> **WHAT IS ASKED**: Render the lines of the records below as a numbered list, skipping blank lines. Leave out the pictures.

> **DATA TO USE**:
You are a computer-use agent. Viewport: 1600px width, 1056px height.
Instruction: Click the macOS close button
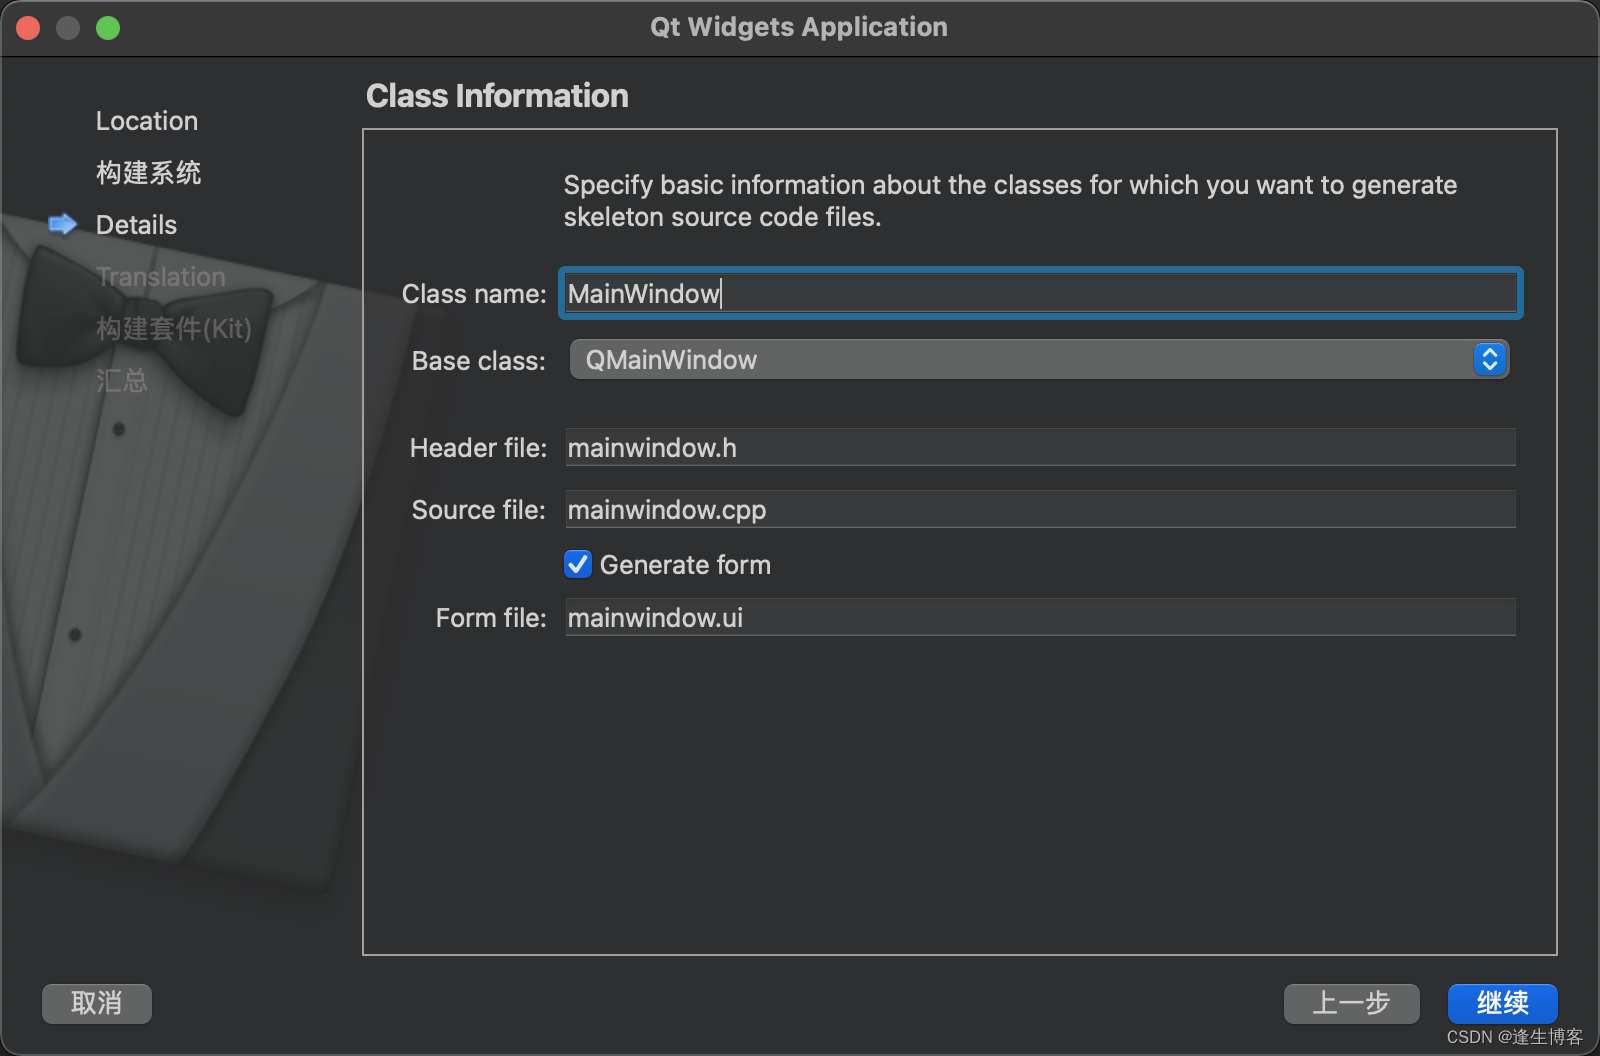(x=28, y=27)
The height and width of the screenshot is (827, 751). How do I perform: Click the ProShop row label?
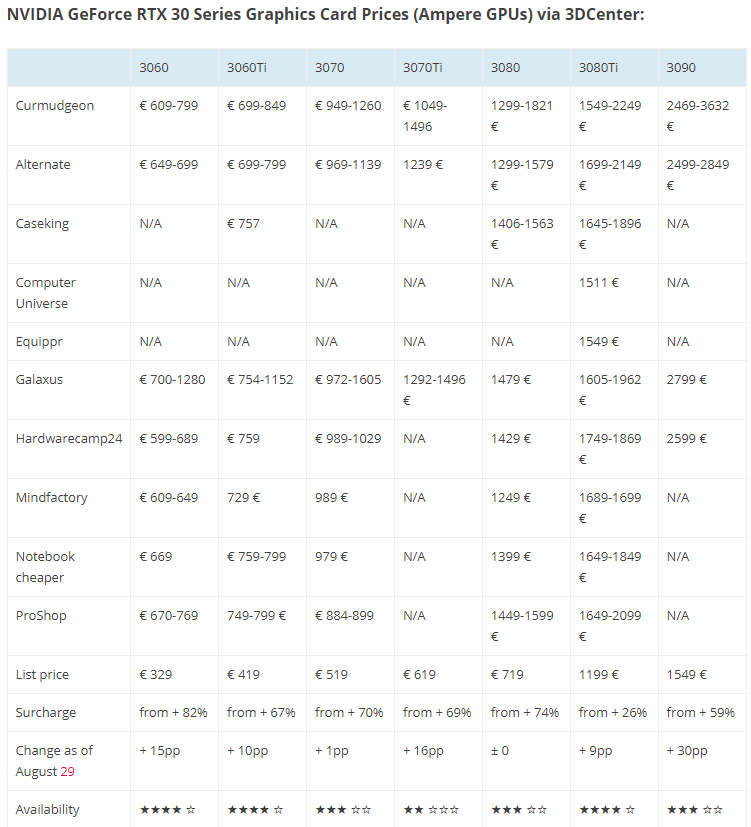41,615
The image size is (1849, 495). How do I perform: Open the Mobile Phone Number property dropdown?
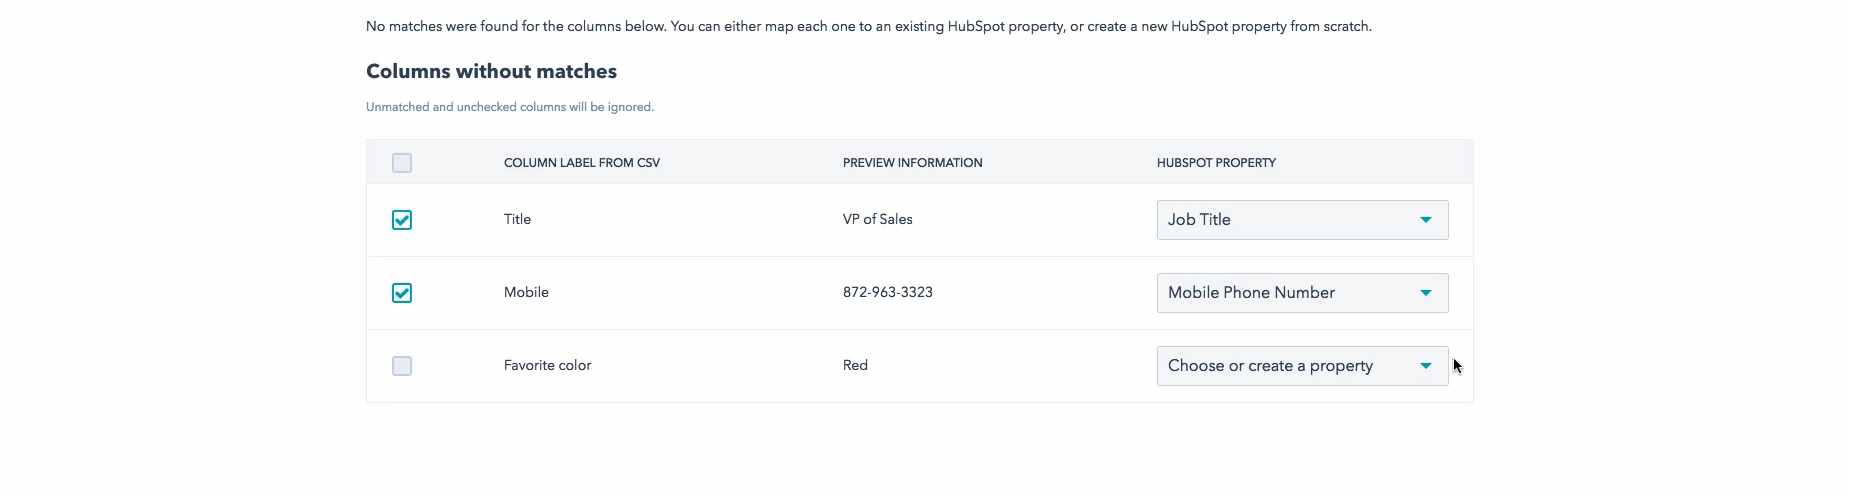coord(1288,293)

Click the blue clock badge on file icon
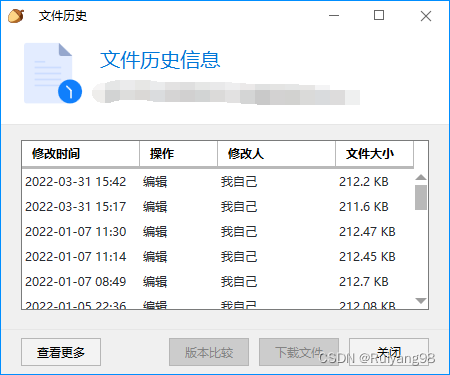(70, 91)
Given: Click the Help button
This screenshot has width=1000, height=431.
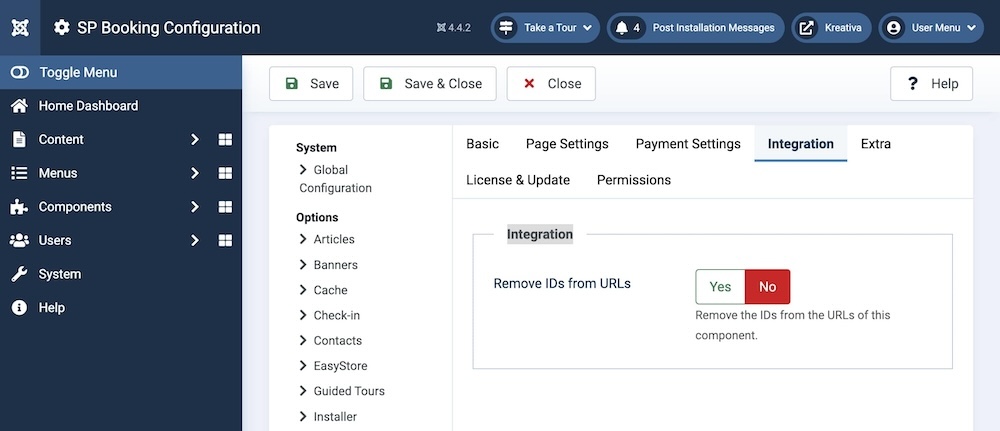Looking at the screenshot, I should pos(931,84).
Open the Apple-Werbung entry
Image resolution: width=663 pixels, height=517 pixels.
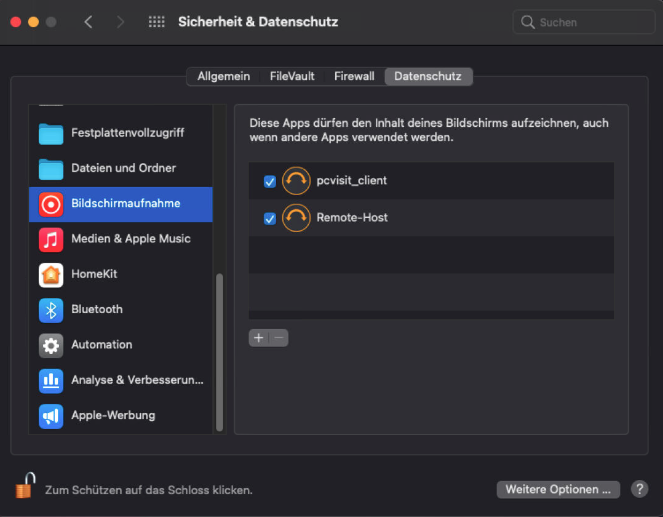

> **WORKED ANSWER**:
1. You are a computer-use agent. Viewport: 1600px width, 1056px height.
2. Instruction: Click the macOS close button
3. (x=28, y=27)
4. The height and width of the screenshot is (827, 751). How do I perform: Click the ProShop row label?
5. 41,615
6. The image size is (1849, 495). How do I perform: Open the Mobile Phone Number property dropdown?
7. coord(1288,293)
8. Click the blue clock badge on file icon
9. (70, 91)
10. Given: Click the Help button
11. This screenshot has width=1000, height=431.
12. Looking at the screenshot, I should pos(931,84).
13. Open the Apple-Werbung entry
14. Image resolution: width=663 pixels, height=517 pixels.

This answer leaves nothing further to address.